TASK DESCRIPTION: The response should consist of every record, reproduced exactly.

INFORMATION:
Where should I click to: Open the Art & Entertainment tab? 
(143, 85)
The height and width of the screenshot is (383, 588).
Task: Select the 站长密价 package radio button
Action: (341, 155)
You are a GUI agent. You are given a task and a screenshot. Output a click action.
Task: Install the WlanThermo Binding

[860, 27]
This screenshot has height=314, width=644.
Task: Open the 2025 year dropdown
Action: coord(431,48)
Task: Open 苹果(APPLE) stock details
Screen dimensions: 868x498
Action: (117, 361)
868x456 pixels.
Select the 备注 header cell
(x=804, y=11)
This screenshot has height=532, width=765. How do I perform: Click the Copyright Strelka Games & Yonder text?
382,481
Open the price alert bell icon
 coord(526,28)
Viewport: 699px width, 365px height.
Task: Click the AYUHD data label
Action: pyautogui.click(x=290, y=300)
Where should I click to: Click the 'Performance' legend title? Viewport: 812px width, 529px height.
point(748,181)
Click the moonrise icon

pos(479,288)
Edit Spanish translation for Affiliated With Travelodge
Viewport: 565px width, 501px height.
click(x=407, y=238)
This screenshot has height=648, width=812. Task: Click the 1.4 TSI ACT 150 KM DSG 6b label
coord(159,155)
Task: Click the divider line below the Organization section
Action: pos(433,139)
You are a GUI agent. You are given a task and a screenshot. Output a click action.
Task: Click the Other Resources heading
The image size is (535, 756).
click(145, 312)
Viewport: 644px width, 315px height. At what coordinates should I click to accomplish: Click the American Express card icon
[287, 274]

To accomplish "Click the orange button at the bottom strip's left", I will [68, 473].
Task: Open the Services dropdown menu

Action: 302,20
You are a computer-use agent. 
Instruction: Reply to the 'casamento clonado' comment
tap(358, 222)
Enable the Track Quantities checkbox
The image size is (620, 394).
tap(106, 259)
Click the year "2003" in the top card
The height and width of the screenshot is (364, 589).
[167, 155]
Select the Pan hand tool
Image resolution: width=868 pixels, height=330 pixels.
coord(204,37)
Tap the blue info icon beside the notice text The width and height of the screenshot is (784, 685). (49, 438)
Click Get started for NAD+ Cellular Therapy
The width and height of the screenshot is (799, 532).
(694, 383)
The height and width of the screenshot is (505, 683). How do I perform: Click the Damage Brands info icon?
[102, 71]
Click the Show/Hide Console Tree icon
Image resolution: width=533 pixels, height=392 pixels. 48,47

WRITTEN ANSWER:
Where should I click to: Open the Art & Entertainment tab? 
(143, 85)
The height and width of the screenshot is (383, 588).
Task: Select the 站长密价 package radio button
Action: (341, 155)
You are a GUI agent. You are given a task and a screenshot. Output a click action.
Task: Install the WlanThermo Binding

[860, 27]
This screenshot has height=314, width=644.
Task: Open the 2025 year dropdown
Action: coord(431,48)
Task: Open 苹果(APPLE) stock details
Screen dimensions: 868x498
Action: (117, 361)
868x456 pixels.
Select the 备注 header cell
(x=804, y=11)
This screenshot has height=532, width=765. How do I perform: Click the Copyright Strelka Games & Yonder text?
382,481
Open the price alert bell icon
 coord(526,28)
Viewport: 699px width, 365px height.
Task: Click the AYUHD data label
Action: pyautogui.click(x=290, y=300)
Where should I click to: Click the 'Performance' legend title? Viewport: 812px width, 529px height.
point(748,181)
Click the moonrise icon

pos(479,288)
Edit Spanish translation for Affiliated With Travelodge
Viewport: 565px width, 501px height.
click(x=407, y=238)
This screenshot has height=648, width=812. Task: Click the 1.4 TSI ACT 150 KM DSG 6b label
coord(159,155)
Task: Click the divider line below the Organization section
Action: pos(433,139)
You are a GUI agent. You are given a task and a screenshot. Output a click action.
Task: Click the Other Resources heading
The image size is (535, 756).
click(145, 312)
Viewport: 644px width, 315px height. At what coordinates should I click to accomplish: Click the American Express card icon
[287, 274]

To accomplish "Click the orange button at the bottom strip's left", I will [68, 473].
Task: Open the Services dropdown menu

Action: 302,20
You are a computer-use agent. 
Instruction: Reply to the 'casamento clonado' comment
tap(358, 222)
Enable the Track Quantities checkbox
The image size is (620, 394).
tap(106, 259)
Click the year "2003" in the top card
The height and width of the screenshot is (364, 589).
[167, 155]
Select the Pan hand tool
Image resolution: width=868 pixels, height=330 pixels.
coord(204,37)
Tap the blue info icon beside the notice text The width and height of the screenshot is (784, 685). (49, 438)
Click Get started for NAD+ Cellular Therapy
The width and height of the screenshot is (799, 532).
(694, 383)
The height and width of the screenshot is (505, 683). How do I perform: Click the Damage Brands info icon?
[102, 71]
Click the Show/Hide Console Tree icon
Image resolution: width=533 pixels, height=392 pixels. 48,47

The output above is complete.